Unexpectedly, positive pressure ventilation was not possible in our patient after the induction of anesthesia, and her hypoxemia progressed. We first performed tracheal intubation to rule out the possibility of difficult ventilation due to upper airway obstruction and to ensure a secure airway, and importantly, a bronchoscope was used to ensure that the tube had been positioned correctly.

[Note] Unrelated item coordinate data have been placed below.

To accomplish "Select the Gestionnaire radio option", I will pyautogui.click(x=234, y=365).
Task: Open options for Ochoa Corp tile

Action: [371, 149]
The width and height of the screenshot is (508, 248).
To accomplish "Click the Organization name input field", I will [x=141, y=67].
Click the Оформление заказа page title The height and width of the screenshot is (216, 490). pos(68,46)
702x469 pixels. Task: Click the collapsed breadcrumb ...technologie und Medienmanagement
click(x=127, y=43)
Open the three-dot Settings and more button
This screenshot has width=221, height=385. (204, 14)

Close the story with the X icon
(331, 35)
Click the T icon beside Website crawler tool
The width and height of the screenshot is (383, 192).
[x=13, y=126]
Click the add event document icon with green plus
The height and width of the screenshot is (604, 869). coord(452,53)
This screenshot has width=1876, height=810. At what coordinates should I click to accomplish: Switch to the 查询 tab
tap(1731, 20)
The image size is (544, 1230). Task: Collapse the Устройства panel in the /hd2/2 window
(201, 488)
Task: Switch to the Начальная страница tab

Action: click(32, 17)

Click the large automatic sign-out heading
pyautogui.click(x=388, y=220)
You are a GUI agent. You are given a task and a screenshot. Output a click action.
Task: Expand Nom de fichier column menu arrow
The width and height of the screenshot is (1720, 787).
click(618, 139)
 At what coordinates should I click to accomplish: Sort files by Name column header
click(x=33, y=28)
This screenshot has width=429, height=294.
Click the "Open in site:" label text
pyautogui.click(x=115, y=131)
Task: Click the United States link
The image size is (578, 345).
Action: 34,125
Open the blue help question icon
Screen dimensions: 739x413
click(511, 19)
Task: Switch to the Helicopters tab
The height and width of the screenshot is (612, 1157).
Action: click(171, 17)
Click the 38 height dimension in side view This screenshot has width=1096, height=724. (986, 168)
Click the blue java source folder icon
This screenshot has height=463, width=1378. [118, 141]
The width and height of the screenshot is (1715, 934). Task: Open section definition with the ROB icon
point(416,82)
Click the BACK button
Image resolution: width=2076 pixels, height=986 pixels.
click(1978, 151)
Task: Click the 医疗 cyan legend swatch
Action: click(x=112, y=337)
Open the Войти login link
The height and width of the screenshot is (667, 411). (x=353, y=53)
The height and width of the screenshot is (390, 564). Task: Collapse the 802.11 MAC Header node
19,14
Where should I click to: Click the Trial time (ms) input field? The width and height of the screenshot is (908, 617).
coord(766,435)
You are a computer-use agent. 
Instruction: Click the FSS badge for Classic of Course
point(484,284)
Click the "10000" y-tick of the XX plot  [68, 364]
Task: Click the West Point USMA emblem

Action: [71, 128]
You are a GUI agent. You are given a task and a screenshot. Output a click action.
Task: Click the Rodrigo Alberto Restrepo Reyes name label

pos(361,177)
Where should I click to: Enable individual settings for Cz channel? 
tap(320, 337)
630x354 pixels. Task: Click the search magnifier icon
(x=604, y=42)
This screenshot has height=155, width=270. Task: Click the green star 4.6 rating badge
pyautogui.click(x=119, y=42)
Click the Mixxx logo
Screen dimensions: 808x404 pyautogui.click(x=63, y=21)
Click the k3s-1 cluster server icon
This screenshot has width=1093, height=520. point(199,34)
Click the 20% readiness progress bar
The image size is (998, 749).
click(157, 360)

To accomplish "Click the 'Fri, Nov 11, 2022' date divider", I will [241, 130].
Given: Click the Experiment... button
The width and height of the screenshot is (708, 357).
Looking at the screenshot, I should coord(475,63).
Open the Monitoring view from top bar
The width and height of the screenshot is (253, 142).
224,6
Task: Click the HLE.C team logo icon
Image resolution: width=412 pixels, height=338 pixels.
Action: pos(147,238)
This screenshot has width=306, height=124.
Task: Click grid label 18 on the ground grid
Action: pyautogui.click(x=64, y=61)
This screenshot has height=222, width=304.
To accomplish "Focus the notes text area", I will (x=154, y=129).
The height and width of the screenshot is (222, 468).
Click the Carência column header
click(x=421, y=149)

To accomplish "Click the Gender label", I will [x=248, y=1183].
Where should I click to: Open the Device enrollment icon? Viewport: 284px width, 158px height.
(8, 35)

Although not initially intended, the insertion of the bronchoscope through the site of the obstruction improved tracheal patency and permitted positive pressure ventilation, allowing oxygen to be administered through the lungs. Thus, we were able to continue the planned procedure without awakening the patient. However, in a similar situation, if the bronchoscope is intentionally used to release a collapsed lumen, utmost care should be taken to avoid damage to the tracheal lumen. It was thought that the insertion of the bronchoscope not only relieved the physical pressure on the airway from the anterior-posterior direction, but also created a path for the air to flow on both sides of the bronchoscope. The ventilation status may have been further improved by inserting the tracheal tube beyond the narrowing portion because the cross-sectional area of the airway that contributes to ventilation increases. However, in this case, as the patient improved only with the insertion of the bronchoscope, we assumed that the planned treatment was possible and did not change the position of the tracheal tube. High-frequency jet ventilation (HFJV) is another strategy that can be used to increase oxygenation through the airway [5]. If inadequate ventilation persists, a catheter may be placed beyond the point of narrowing or obstruction and HFJV initiated; however, attention must be paid to prevent pressure trauma to the lungs.

Conclusion

We describe a case where tracheal patency was transiently maintained by inserting a flexible bronchoscope in a patient with a trachea compressed by the presence of an anterior mediastinal mass. The patient showed decreased oxygenation after anesthesia induction despite V-V ECMO initiation.